While the article may have come across as a bit hyperbolic, it wasn't all negative... and it did bring up a valid point: Investors should always evaluate the services they receive from their investment professional to determine if the services are worth it.
These tips will help you with the evaluation process.
Quantifying Alpha: What's Your Wealth Advisor's Value?
In spring 2014, a Vanguard white paper took a quantitative look at alpha -- or a risk-adjusted measure of performance -- to determine how much, if any, value that working with a wealth advisor adds. Vanguard's research found that advisors have the potential to add up to a total of 3 percent to net returns when they provided the following services:
- Potential value from 1 to 2 percent: Behavioral coaching
- Potential value up to 0.75 percent: Increased tax efficiency
- Potential value up to 0.70 percent: Spending withdrawal order
- Potential value up to 0.45 percent: Allocating assets to lower-cost funds
- Potential value up to 0.35 percent: Annual portfolio rebalancing
Does Your Investment Professional Practice Passive or Active Investing?
It's not secret that Premier advocates a passive investment strategy.

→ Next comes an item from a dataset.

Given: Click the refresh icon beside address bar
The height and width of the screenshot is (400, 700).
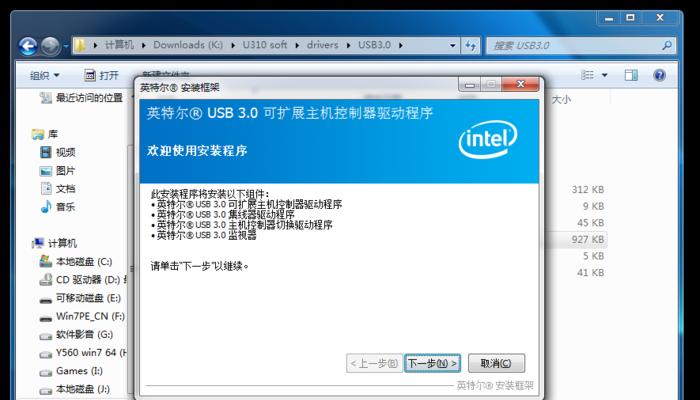Looking at the screenshot, I should coord(471,45).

After all, an overwhelming body of empirical evidence and real-world experience support passive investing's advantages.
In fact, a 2013 meta-analysis evaluates the active vs. passive approach across multiple time periods, using data from numerous independent, credible sources. The passive approach proved more effective over time; in particular, investors who invested in funds (passively) managed by Dimensional Fund Advisors gained 109 percent of returns, while those invested in actively managed index funds only 78 to 88 percent of returns.

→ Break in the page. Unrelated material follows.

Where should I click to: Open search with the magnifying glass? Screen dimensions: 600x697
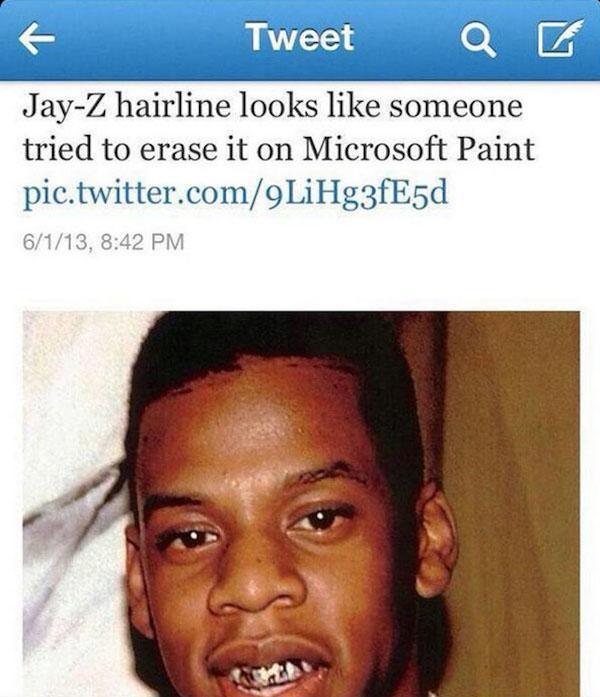click(478, 40)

In addition to the passive approach, the analysis posited that these higher returns may also be due to two specific services provided by wealth advisors:
- Behavioral coaching that helps investors refrain from reacting emotionally -- and selling -- when the market is on a downswing; and
- Regular rebalancing of assets, which many investors don't normally do on their own, as it may seem counter-intuitive to sell performing stocks in order to purchase stocks that are falling.
Other Investment Professional Practices to Consider
When you're determining whether the cost of working with a wealth advisor is worth it, also consider other services, such as tax-loss harvesting, or the practice of off-setting capital gains taxes by selling some under-performing stocks at a loss. While low-cost advisors may not harvest, or do it infrequently, regular tax-loss harvesting has the potential to significantly reduce your tax burden.
Another cost to evaluate is that of holding too many mutual funds. If your investment professional recommends that you hold a large number of funds, it'll cost you more to rebalance, thus decreasing your net returns.
- Estate planning
- Review of insurance policies
- Roth conversion advice
- Retirement planning
- Mortgage financing advising
While, of course, it's essential to evaluate the fees and expenses associated with wealth planning, it's also important not to view these costs in a vacuum. Instead, evaluate the added value a true wealth advisor provides.